Directions = Whatever the records say, set them down exactly.

Stored data
-- Opening Marker --
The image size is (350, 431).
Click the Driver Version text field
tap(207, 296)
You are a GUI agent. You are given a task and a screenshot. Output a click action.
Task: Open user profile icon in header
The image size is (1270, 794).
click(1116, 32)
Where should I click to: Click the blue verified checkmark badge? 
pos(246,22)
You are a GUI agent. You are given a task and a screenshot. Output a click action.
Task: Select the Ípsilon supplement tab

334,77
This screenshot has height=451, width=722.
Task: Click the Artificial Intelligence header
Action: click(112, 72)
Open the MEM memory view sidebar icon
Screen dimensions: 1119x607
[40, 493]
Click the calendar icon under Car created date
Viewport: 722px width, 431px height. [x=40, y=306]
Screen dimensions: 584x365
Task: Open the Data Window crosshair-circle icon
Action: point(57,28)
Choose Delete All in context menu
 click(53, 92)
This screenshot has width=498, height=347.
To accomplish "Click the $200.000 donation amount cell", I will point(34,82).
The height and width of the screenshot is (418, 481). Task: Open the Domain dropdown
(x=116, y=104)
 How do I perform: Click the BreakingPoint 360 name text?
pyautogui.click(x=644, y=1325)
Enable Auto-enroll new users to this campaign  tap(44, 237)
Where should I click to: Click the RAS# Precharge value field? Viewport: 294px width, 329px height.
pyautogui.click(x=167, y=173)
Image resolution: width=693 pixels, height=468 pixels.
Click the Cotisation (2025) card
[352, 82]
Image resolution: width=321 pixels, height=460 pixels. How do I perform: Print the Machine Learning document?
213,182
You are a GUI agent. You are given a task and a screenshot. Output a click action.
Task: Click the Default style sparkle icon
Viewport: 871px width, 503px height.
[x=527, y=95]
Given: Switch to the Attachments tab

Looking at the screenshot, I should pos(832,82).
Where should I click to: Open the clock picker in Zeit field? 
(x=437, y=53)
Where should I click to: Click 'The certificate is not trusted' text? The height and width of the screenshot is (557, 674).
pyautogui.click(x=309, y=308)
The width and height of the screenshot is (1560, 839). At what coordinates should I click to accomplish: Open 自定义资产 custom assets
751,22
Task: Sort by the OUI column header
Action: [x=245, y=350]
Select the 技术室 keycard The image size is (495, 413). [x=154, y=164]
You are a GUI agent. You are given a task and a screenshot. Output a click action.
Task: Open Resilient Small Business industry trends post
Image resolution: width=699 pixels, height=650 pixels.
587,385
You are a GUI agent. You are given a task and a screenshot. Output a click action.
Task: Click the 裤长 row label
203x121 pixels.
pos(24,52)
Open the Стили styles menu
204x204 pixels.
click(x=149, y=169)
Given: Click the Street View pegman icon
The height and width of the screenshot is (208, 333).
-- Closing Marker --
Answer section =
The image size is (350, 431).
Click the Driver Version text field
tap(207, 296)
You are a GUI agent. You are given a task and a screenshot. Output a click action.
Task: Open user profile icon in header
The image size is (1270, 794).
click(1116, 32)
Where should I click to: Click the blue verified checkmark badge? 
pos(246,22)
You are a GUI agent. You are given a task and a screenshot. Output a click action.
Task: Select the Ípsilon supplement tab

334,77
This screenshot has height=451, width=722.
Task: Click the Artificial Intelligence header
Action: click(112, 72)
Open the MEM memory view sidebar icon
Screen dimensions: 1119x607
[40, 493]
Click the calendar icon under Car created date
Viewport: 722px width, 431px height. [x=40, y=306]
Screen dimensions: 584x365
Task: Open the Data Window crosshair-circle icon
Action: point(57,28)
Choose Delete All in context menu
 click(53, 92)
This screenshot has width=498, height=347.
To accomplish "Click the $200.000 donation amount cell", I will point(34,82).
The height and width of the screenshot is (418, 481). Task: Open the Domain dropdown
(x=116, y=104)
 How do I perform: Click the BreakingPoint 360 name text?
pyautogui.click(x=644, y=1325)
Enable Auto-enroll new users to this campaign  tap(44, 237)
Where should I click to: Click the RAS# Precharge value field? Viewport: 294px width, 329px height.
pyautogui.click(x=167, y=173)
Image resolution: width=693 pixels, height=468 pixels.
Click the Cotisation (2025) card
[352, 82]
Image resolution: width=321 pixels, height=460 pixels. How do I perform: Print the Machine Learning document?
213,182
You are a GUI agent. You are given a task and a screenshot. Output a click action.
Task: Click the Default style sparkle icon
Viewport: 871px width, 503px height.
[x=527, y=95]
Given: Switch to the Attachments tab

Looking at the screenshot, I should pos(832,82).
Where should I click to: Open the clock picker in Zeit field? 
(x=437, y=53)
Where should I click to: Click 'The certificate is not trusted' text? The height and width of the screenshot is (557, 674).
pyautogui.click(x=309, y=308)
The width and height of the screenshot is (1560, 839). At what coordinates should I click to accomplish: Open 自定义资产 custom assets
751,22
Task: Sort by the OUI column header
Action: [x=245, y=350]
Select the 技术室 keycard The image size is (495, 413). [x=154, y=164]
You are a GUI agent. You are given a task and a screenshot. Output a click action.
Task: Open Resilient Small Business industry trends post
Image resolution: width=699 pixels, height=650 pixels.
587,385
You are a GUI agent. You are given a task and a screenshot. Output a click action.
Task: Click the 裤长 row label
203x121 pixels.
pos(24,52)
Open the Стили styles menu
204x204 pixels.
click(x=149, y=169)
Given: Click the Street View pegman icon
The height and width of the screenshot is (208, 333).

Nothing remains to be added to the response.